EXERCISES =>
1. Decide whether each statement agrees with the review: (a) Before reading, the reviewer expected the book's scientific claims to be less supported than its author implies. (b) The Tapping Solution claims that tapping makes the universe give you what you want. (c) EFT is also known as tapping. Answer yes or no for each, quoting the words of the review that decide it.
2. Retype the passage of the review starting at "I originally learned" and ending at "create better outcomes.".

[Opening EXCERPT section]

Epistemic Spot Check: The Tapping Solution (Nick Ortner)

This is part of a series called epistemic spot checks, in which I investigate claims a book makes to see if it’s worth paying attention to, without attempting to be comprehensive about it.

Introduction

This is a weird review to write.  I went into reading The Tapping Solution with two beliefs:

  1. The scientific claims would be far less supported than the author implies.  The best case scenario was “as terrible as your average therapy research.”
  2. The book’s prescriptions work for me anyway, in the sense that they make me calmer and happier and enable me to take better actions.

This book is about EFT, which stands for emotional freedom technique. I write that in a very small font in the hopes you won’t notice how stupid it sounds.  EFT is also known as tapping, because the primary action is tapping your fingers against your face.

I originally learned about EFT in a book that went full blown magic about it: you tap your fingers on your face, it changes energy currents in your body, and the universe magically gives you what you want.  There’s no point evaluating the science in books like that; they are what they are.   The Tapping Solution markets itself as the more studious cousin of that book.  It keeps the energy channels but backs off the magic gifts claim, offering the much more defensible explanation that tapping changes something in you that lets you create better outcomes.

The basic idea of EFT is you tap out a pattern on your body, mostly your face, while repeating a statement about something with a lot of negative emotional affect for you, especially ones that activate the sympathetic nervous system (fight/flight/freeze).  Repeat until you feel better.

[Closing EXCERPT section]
[Opening DATA SECTION section]

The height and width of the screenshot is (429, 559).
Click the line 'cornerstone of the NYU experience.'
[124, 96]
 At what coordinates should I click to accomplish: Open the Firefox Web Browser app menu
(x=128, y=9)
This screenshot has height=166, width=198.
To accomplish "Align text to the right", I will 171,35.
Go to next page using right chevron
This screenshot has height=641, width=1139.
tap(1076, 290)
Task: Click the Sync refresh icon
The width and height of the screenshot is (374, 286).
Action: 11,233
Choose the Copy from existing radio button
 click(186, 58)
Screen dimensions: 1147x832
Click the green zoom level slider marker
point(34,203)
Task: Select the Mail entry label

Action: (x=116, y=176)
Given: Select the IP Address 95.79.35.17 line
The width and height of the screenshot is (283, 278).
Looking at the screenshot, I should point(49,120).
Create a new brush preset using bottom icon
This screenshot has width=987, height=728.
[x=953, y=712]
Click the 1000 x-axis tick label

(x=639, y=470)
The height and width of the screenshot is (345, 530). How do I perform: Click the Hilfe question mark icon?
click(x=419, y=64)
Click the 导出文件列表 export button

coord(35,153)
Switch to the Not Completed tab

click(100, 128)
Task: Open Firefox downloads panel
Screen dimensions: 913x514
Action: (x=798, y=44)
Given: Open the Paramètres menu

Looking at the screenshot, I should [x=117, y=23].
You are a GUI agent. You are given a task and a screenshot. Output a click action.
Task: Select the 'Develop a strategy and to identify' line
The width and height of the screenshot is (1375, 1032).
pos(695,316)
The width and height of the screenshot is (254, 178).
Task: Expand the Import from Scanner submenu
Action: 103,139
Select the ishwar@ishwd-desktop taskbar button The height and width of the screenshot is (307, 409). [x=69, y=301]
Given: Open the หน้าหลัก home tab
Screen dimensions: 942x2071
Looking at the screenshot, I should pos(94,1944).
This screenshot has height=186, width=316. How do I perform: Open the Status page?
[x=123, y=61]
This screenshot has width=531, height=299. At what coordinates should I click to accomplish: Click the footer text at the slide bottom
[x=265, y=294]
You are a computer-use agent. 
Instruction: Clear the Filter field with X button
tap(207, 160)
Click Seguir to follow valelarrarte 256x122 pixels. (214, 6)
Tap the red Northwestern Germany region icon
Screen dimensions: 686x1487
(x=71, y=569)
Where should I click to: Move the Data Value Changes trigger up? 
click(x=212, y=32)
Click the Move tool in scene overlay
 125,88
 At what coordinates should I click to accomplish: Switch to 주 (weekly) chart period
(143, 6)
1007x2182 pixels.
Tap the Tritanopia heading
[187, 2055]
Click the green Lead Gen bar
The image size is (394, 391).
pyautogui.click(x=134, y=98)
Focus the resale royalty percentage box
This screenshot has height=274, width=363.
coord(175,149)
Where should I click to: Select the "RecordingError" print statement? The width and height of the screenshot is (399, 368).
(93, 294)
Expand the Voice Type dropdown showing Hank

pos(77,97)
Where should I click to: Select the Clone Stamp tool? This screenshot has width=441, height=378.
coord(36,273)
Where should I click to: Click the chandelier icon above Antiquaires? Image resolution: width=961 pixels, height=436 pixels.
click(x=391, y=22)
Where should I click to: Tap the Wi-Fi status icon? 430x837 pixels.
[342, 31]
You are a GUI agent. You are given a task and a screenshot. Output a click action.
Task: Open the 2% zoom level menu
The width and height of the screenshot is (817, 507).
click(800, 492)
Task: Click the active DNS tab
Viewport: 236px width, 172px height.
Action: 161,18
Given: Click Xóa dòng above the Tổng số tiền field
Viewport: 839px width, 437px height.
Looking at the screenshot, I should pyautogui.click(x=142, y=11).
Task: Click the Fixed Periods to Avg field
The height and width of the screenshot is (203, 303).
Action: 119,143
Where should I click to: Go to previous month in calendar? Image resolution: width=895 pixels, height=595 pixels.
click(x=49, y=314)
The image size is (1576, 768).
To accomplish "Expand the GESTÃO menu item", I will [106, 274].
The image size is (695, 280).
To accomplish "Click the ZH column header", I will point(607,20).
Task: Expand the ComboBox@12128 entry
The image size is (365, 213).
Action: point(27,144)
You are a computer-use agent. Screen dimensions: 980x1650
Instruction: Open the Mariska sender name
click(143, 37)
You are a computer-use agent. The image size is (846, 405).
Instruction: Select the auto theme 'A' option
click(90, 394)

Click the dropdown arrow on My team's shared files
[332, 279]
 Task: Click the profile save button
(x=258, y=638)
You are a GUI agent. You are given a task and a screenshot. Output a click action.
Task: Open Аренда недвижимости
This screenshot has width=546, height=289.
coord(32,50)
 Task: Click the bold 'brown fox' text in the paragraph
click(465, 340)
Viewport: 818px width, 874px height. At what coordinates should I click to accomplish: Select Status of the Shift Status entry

[Closing DATA SECTION section]

RESULTS OF THE EXERCISE =>
1.
(a) Yes: "The scientific claims would be far less supported than the author implies."
(b) No: "It keeps the energy channels but backs off the magic gifts claim"
(c) Yes: "EFT is also known as tapping, because the primary action is tapping your fingers against your face."

2.
I originally learned about EFT in a book that went full blown magic about it: you tap your fingers on your face, it changes energy currents in your body, and the universe magically gives you what you want.  There’s no point evaluating the science in books like that; they are what they are.   The Tapping Solution markets itself as the more studious cousin of that book.  It keeps the energy channels but backs off the magic gifts claim, offering the much more defensible explanation that tapping changes something in you that lets you create better outcomes.